Official Time: 1:04:07 (16 mph average)


T2 consisted of me racking my bike, removing my helmet, and grabbing my hat to put on as I ran to the Run Out. Travis tried to take a couple of pictures of me as I came back but instead, managed to shoot 2 seconds of me and 20 seconds of himself walking (he had left the camera on video mode from the swim so he thought he had taken a picture of me dismounting but had really just started to record. It’s actually pretty funny.)

Official Time: 0:52


I started jogging but had to stop and walk a bit to catch my breath or else I knew the run would be a battle like the swim. I started running again when my heart rate got down to 145 and settled into a nice, comfortable pace. I didn’t have the energy or desire to push myself by either running faster or doing intervals. Even if I had had the energy, my needing to go #2 for the last half of the run would have probably prevented me from doing so. My pace ended up being right on my training pace so I can’t be too disappointed.

Coming in to the finish

Official Time: 34:43

Overall Official Time: 2:07:20

Age Group Placement: 27/37

Gender Placement: 98/147

So I missed my goal time by 7:20 but I finished!

I can tell that I haven’t trained as intensely for this race as I have for the other ones I’ve done. So my take-aways from this experience are:

1. Never underestimate the value of open water swim practice.

I credit this for my swimming FAIL. I didn’t get into the open water once to practice before this race. I am going to remedy this for the coming weekend by swimming tomorrow and Saturday in open water. I might also have to revert back to the breaststroke – I think part of my problem was the thought of not being able to see where I was going. I don’t like that thought.

2. Never underestimate the value of intense brick workouts.

I had done about 3 bricks in training but none of them were intense ones. I did a wimpy bike ride followed by a wimpy run. I need to do an all-out, hard as I can go shorter bike ride so that my legs can really get used to what they feel like during the race.

3. Never underestimate the value of getting to the race with plenty of time.

In addition to being able to fit in a warmup and finding a better spot on the rack, this is a mental thing. Being late to a race is the stuff of nightmares.

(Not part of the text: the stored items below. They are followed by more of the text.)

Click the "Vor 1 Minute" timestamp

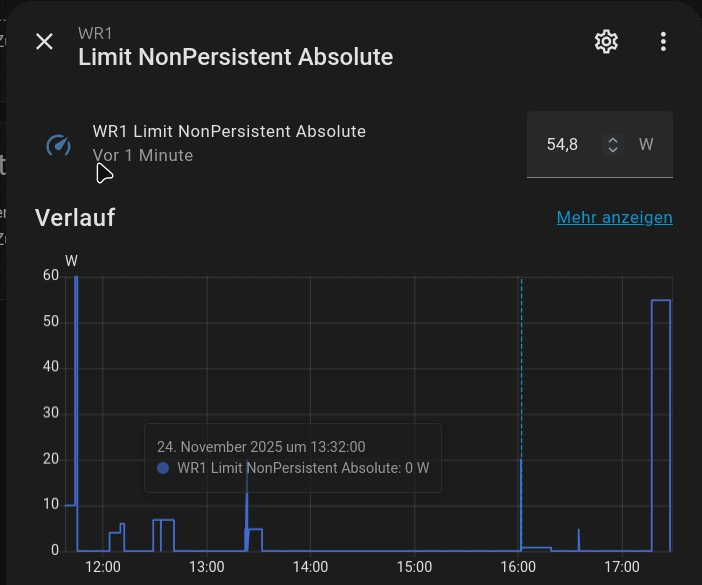click(143, 155)
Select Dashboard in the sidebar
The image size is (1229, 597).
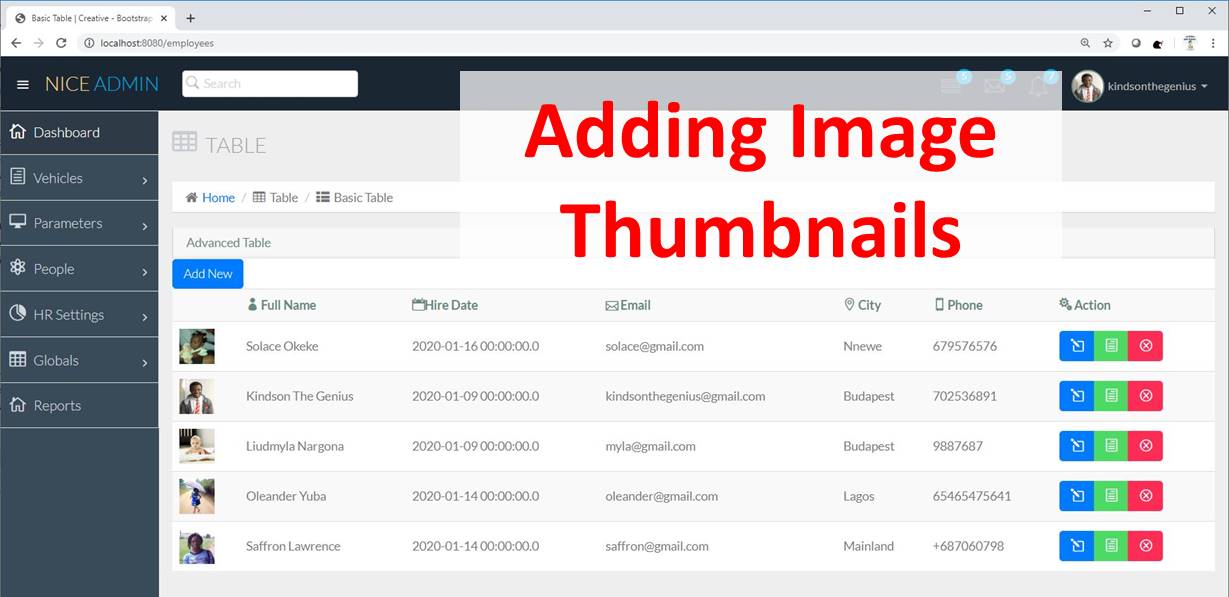click(66, 132)
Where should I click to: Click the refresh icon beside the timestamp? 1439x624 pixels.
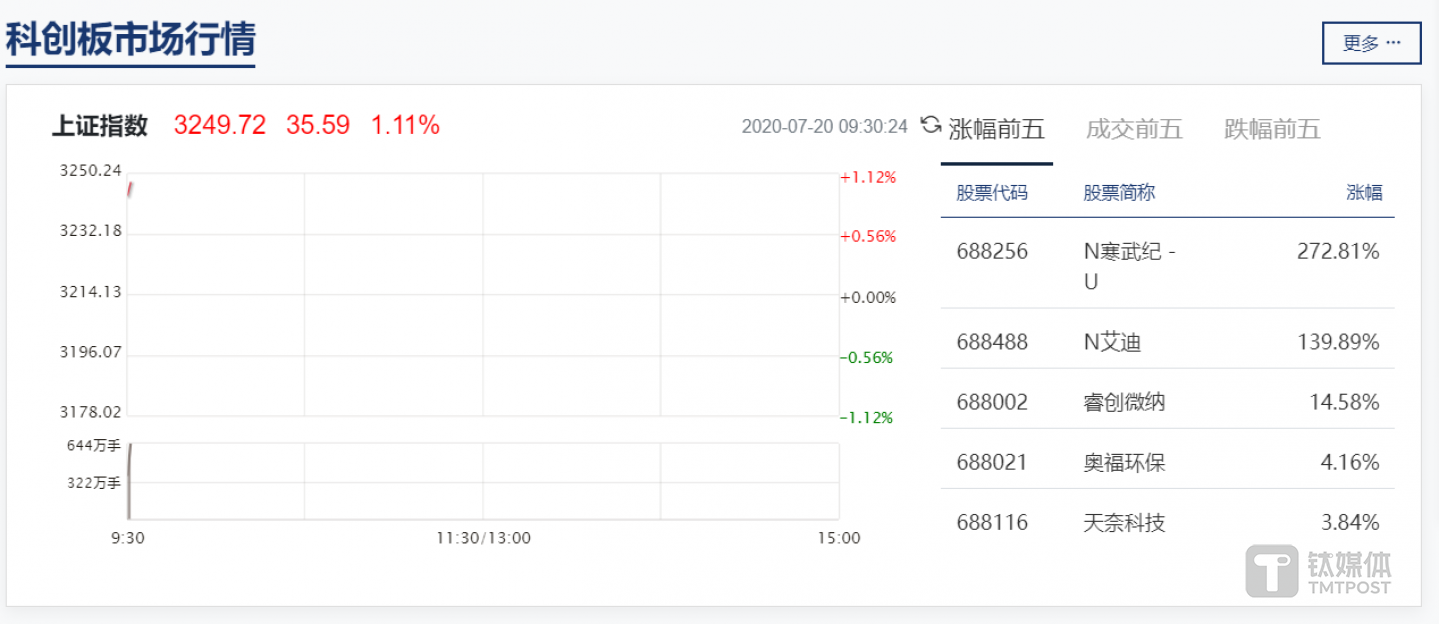click(930, 125)
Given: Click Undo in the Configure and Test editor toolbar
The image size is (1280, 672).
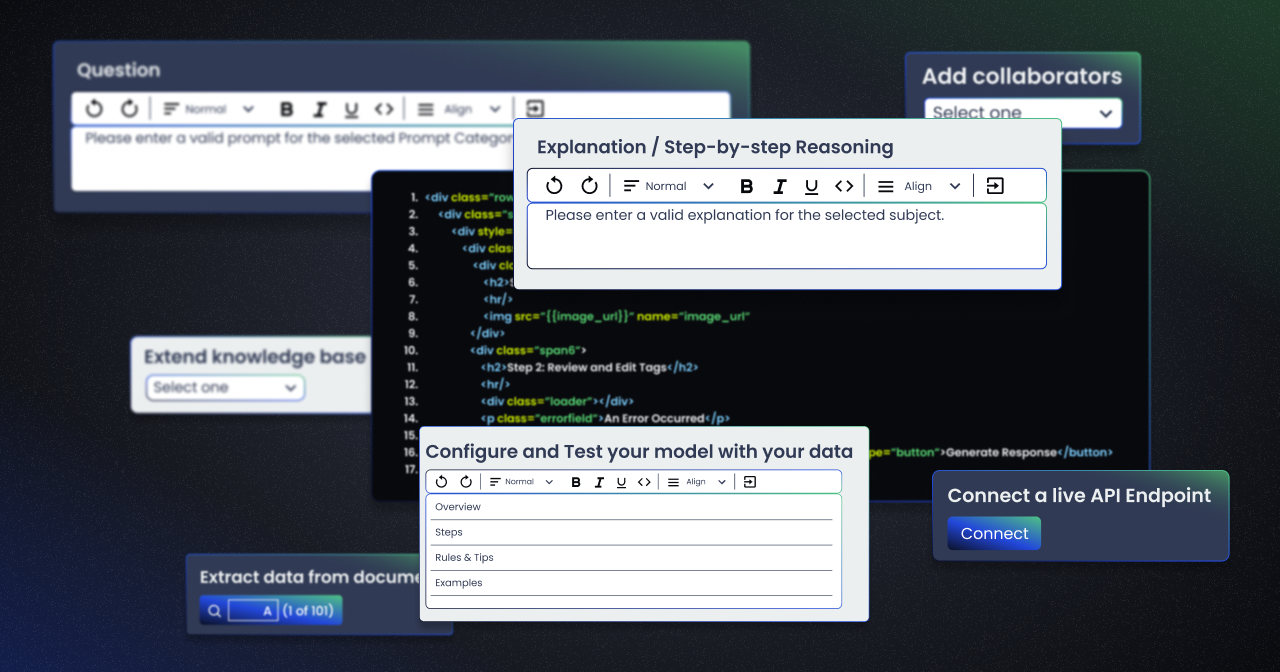Looking at the screenshot, I should pos(440,481).
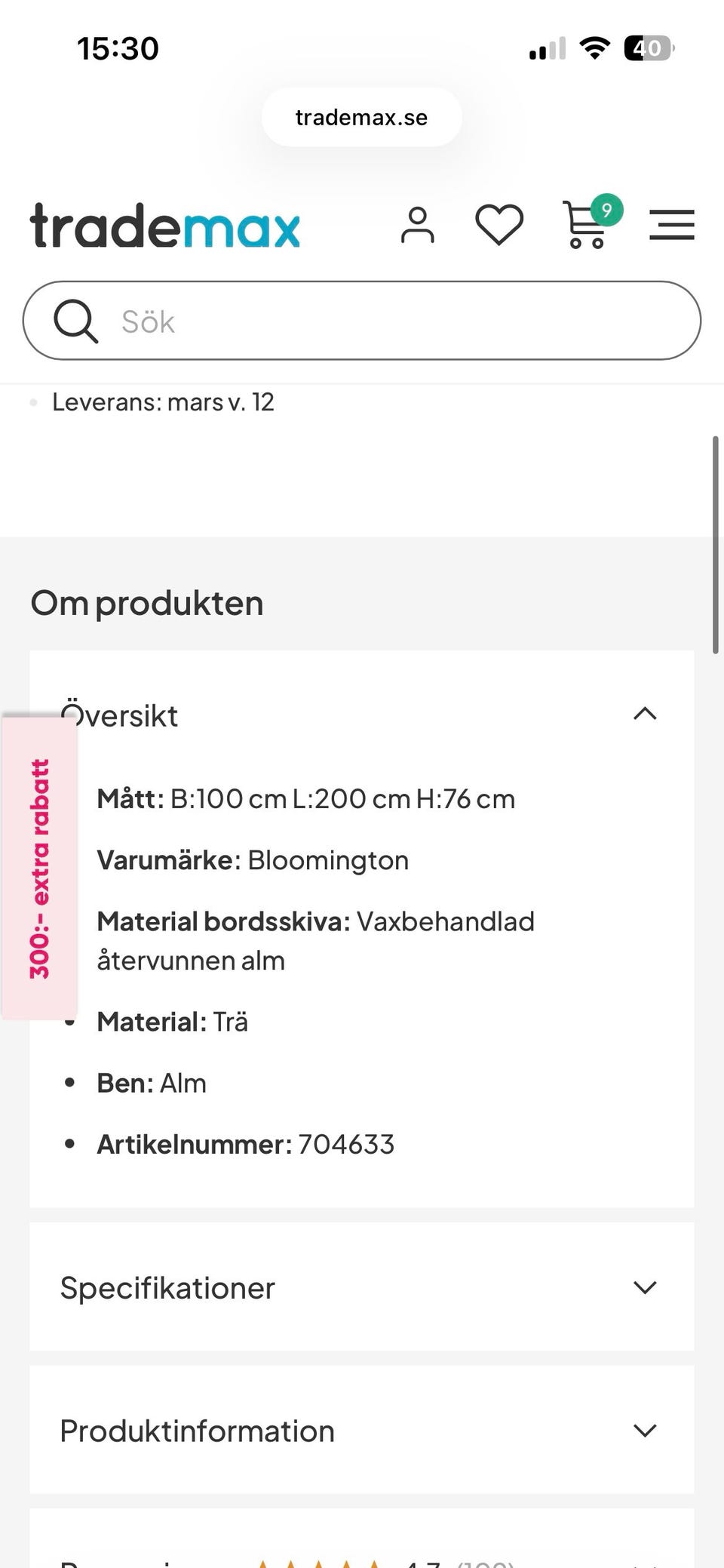Open the wishlist heart icon

[x=499, y=225]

Race bib and Finisher's medal

So I am still planning on doing the Greeley Sprint Tri this coming Sunday. Like I said, I am going to get in some open water swims this week (plus one run and one bike). The water is also expected to be 70 degrees (a good 10 degrees warmer than the Boulder Reservoir!) and it’s only 500 meters. But I think those open water swims are going to be clutch.

So that’s my triathlon recap.


I have had some really good thoughts about God and trials lately that I’ve been hoping to share… in the next day or two.